Towards zero deaths, robot dozers, saving sand, Moon mining 4 mins read

Just another day for Brisbane’s mining pioneers

Media call, noon Sunday at Brisbane Convention and Exhibition Centre, on the steps of the Merivale Street entrance.

Brisbane is hosting the World Mining Congress this week, starting Monday, with 3,000 delegates from 70 countries.  

We’re offering interviews and a media call at noon today to brief you on the Congress, and Brisbane’s ongoing role in creating a safer, more sustainable industry.

  • World Mining Congress program manager Prof Mike Hood
  • Brisbane’s CSIRO researchers who
  • Have made deep mining safer with longwall technology
  • Are now helping NASA prepare for mining on the Moon
  • The sand guru from UQ – sand is the most mined material on Earth
  • And Thiess – started as a road building business, now a leader in autonomous mining services
  • Plus overlay of autonomous vehicles, NASA’s Artemis mission and more
  • Plus Centre walk through of exhibition set up with trucks, tech and hi vis.  

Tomorrow, Monday 26 June, Brisbane welcomes 3,000 delegate to the 26th World Mining Congress and the first in Australia. The Congress has been ten years in the planning with CSIRO’s Hua Guo leading a delegation to Brazil to bid for Brisbane in 2016.

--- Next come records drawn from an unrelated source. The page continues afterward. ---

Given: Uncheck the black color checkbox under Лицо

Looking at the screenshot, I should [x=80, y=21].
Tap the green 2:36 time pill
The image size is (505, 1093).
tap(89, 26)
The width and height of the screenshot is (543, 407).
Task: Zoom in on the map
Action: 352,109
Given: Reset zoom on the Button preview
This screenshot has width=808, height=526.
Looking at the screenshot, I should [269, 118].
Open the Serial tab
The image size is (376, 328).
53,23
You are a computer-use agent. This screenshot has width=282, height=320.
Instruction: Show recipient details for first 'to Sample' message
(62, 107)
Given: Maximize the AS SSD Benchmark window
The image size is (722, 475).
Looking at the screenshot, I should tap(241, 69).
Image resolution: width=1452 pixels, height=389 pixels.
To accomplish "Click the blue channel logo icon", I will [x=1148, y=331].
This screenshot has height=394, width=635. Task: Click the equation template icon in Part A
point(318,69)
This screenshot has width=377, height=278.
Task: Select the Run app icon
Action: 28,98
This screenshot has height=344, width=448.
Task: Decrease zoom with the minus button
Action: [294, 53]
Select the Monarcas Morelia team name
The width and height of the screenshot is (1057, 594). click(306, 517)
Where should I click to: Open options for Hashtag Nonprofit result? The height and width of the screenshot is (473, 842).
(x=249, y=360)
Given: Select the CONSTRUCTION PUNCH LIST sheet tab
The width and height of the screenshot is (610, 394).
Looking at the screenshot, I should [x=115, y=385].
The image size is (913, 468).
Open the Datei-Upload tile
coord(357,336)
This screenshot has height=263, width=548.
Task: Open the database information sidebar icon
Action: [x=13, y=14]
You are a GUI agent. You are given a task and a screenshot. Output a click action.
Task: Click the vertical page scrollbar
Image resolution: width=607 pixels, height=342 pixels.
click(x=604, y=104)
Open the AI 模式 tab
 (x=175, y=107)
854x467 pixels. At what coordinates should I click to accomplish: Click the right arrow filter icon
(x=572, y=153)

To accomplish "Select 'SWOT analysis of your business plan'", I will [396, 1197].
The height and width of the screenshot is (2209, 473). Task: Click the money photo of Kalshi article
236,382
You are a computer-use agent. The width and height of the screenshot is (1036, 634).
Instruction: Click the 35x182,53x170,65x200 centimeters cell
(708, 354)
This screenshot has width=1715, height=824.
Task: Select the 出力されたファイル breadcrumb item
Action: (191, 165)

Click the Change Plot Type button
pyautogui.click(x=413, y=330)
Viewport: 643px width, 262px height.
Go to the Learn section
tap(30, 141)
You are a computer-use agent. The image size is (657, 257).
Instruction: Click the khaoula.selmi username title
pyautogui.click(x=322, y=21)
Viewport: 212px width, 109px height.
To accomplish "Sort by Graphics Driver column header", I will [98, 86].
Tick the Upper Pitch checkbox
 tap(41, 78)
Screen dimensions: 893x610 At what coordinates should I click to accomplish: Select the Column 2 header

“Here at the Brisbane Convention and Exhibition Centre, in the heart of beautiful Brisbane, we have gathered the greatest minds in mining around the world, the influential companies, the smartest inventors, the most progressive investors and thousands of passionate delegates,” says Dr Guo who is the Congress Chair.

“Together, we are the people who can reimagine mining to resource the world for tomorrow, creating value for society,” he says.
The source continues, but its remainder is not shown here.